On February 4, 1861, representatives from the 7 states that had already seceded from the United States (Alabama, Florida, Georgia, Louisiana, Mississippi, South Carolina, and Texas), met in Montgomery, Alabama, to form a new republic. On February 8, the convention announced the establishment of the Confederate States of America and declared itself the provisional Congress.
The following day, Jefferson Davis and Alexander Stephens were unanimously chosen provisional president and vice president, two men who were moderate enough, it was hoped, to convince the eight other reluctant slave states to join the Confederacy. A committee spent the next five weeks composing a national constitution, which was approved on March 11. The document closely followed the U.S. Constitution, including its Bill of Rights, with a few notable differences. Language promoting "the general welfare" was omitted, while the right to own slaves was explicitly guaranteed, although foreign slave trade was forbidden.
Hopes for a nonviolent settlement died after the April 12 attack on Fort Sumter, and more Southern states joined the Confederacy once the war started. Richmond fell to Union forces on April 2, 1865 and the Confederate government effectively collapsed. On April 9,1865, Confederate General Robert E. Lee surrendered to Union General Ulysses S. Grant at Appomattox Court House, thereby effectively putting an end to the Confederacy.
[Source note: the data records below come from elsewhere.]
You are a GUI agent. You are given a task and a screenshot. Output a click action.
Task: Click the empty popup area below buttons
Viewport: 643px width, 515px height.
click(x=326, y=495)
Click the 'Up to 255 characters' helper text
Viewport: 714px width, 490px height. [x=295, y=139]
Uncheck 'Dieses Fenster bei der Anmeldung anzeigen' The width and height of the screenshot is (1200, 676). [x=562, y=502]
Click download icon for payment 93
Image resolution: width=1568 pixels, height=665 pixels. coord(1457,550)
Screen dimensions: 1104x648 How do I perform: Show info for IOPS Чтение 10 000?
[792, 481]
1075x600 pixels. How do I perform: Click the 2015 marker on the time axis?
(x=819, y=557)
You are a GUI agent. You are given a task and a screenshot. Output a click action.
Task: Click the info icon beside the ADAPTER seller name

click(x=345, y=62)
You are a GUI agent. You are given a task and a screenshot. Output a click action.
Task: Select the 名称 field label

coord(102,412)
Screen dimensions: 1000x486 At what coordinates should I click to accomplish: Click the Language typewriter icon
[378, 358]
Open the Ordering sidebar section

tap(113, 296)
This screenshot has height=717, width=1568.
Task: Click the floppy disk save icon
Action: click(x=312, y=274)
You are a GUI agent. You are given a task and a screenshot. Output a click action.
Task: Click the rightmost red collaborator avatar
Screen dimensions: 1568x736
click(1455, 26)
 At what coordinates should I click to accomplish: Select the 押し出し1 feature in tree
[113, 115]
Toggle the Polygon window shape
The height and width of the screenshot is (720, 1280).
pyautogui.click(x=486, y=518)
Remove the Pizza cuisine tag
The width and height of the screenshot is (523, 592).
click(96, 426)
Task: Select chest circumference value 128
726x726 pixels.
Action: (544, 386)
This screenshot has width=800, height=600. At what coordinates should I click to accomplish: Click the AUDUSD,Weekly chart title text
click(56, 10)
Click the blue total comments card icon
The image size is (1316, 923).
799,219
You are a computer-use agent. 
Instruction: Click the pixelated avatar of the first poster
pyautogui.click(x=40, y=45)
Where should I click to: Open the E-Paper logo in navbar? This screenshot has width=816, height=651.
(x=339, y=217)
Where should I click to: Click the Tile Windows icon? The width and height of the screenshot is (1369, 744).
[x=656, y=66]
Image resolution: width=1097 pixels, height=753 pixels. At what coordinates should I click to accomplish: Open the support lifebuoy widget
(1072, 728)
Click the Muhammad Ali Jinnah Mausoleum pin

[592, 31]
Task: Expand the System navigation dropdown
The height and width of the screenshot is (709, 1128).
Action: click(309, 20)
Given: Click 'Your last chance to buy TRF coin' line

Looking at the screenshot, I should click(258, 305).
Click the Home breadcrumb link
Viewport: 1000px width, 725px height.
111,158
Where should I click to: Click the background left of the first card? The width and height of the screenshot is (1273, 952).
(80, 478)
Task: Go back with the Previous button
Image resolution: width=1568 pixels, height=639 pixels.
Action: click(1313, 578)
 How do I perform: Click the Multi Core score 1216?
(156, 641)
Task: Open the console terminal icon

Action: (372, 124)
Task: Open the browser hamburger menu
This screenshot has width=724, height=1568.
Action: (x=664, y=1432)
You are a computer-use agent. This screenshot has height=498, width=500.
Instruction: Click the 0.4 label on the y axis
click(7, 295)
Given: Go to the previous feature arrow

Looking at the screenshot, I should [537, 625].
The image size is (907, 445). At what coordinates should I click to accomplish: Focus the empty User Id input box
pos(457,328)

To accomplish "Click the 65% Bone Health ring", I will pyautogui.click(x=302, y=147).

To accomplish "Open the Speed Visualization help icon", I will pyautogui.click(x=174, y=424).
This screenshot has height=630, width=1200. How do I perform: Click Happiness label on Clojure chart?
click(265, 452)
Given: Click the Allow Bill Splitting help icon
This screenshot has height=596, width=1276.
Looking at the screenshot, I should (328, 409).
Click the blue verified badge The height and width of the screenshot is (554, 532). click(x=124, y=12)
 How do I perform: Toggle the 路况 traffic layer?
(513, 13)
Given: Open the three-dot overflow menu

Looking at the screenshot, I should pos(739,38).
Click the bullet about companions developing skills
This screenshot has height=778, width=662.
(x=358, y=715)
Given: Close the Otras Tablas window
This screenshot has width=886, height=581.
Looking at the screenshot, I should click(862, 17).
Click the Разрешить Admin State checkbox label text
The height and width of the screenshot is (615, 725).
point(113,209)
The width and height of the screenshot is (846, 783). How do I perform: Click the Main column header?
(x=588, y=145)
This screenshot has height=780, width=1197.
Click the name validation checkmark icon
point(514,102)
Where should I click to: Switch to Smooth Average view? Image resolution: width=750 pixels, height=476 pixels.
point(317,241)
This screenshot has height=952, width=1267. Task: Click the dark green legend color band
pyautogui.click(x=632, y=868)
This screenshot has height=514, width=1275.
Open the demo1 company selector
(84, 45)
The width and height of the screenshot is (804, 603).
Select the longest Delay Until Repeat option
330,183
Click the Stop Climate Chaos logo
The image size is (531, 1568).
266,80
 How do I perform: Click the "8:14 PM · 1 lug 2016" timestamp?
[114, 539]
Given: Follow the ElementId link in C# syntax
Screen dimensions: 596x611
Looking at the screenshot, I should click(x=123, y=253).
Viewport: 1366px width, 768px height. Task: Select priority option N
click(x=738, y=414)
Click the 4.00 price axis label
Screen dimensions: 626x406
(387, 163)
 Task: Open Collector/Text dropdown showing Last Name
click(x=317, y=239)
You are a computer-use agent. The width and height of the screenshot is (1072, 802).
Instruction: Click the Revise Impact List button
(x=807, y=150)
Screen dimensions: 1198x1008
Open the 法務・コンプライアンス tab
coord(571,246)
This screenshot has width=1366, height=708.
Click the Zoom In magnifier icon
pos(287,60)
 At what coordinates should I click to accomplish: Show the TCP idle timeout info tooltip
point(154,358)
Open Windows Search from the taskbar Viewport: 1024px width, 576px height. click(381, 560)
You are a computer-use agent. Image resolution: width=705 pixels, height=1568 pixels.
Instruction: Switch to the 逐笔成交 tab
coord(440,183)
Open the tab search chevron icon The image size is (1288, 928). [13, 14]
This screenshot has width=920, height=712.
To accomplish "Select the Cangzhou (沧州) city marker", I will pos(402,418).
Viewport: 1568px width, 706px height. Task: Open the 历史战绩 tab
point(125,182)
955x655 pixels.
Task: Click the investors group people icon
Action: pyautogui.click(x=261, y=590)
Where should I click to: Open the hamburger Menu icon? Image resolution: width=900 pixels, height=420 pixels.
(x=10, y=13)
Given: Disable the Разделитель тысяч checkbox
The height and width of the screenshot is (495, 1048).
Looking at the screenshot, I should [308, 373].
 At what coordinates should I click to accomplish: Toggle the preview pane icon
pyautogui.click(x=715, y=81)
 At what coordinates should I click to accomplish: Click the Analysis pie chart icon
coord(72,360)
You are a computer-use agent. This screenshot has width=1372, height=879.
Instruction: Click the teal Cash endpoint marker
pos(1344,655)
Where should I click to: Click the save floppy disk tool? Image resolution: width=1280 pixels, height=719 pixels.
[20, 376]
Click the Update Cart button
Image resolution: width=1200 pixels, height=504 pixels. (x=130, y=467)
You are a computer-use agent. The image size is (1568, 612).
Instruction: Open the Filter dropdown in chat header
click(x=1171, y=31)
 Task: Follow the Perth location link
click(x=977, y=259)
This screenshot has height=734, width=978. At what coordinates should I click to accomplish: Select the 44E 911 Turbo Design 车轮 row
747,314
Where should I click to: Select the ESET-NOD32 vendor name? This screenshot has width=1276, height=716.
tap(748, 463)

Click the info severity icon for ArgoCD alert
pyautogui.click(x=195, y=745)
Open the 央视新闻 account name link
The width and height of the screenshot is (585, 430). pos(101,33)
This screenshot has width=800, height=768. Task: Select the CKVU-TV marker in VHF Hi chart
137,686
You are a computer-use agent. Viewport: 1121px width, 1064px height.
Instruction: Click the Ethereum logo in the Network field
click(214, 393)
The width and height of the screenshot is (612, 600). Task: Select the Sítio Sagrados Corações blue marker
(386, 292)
The Confederate government in Richmond, Virginia, assumed control over the economic, political, and military life of the South. Eleven states came to constitute the Confederate States of America as their state legislatures or populace voted to secede from the United States of America. Two additional states, Kentucky and Missouri, were admitted to the Confederacy but never formally seceded from the Union. President Jefferson Davis also proclaimed the Confederate Territory of Arizona, which included the southern portions of what are today Arizona and New Mexico.
The Confederate Post Office Department
The Confederacy solved the problem of moving mail by creating its own postal service. The C.S.A. Post Office Department was instituted on February 21, 1861, and John Henninger Reagan of Texas was appointed postmaster general two weeks later. On June 1, 1861, postal service between the warring North and South was suspended.
Reagan (at right) was a masterful executive. Under his supervision, the Department actually made a profit. This was an incredible achievement, especially in view of conditions in the wartime South. Even Union officials were impressed. In 1865, after the war had ended, Reagan was asked to assume responsibilities in the post-war U.S. Post Office Department. He declined.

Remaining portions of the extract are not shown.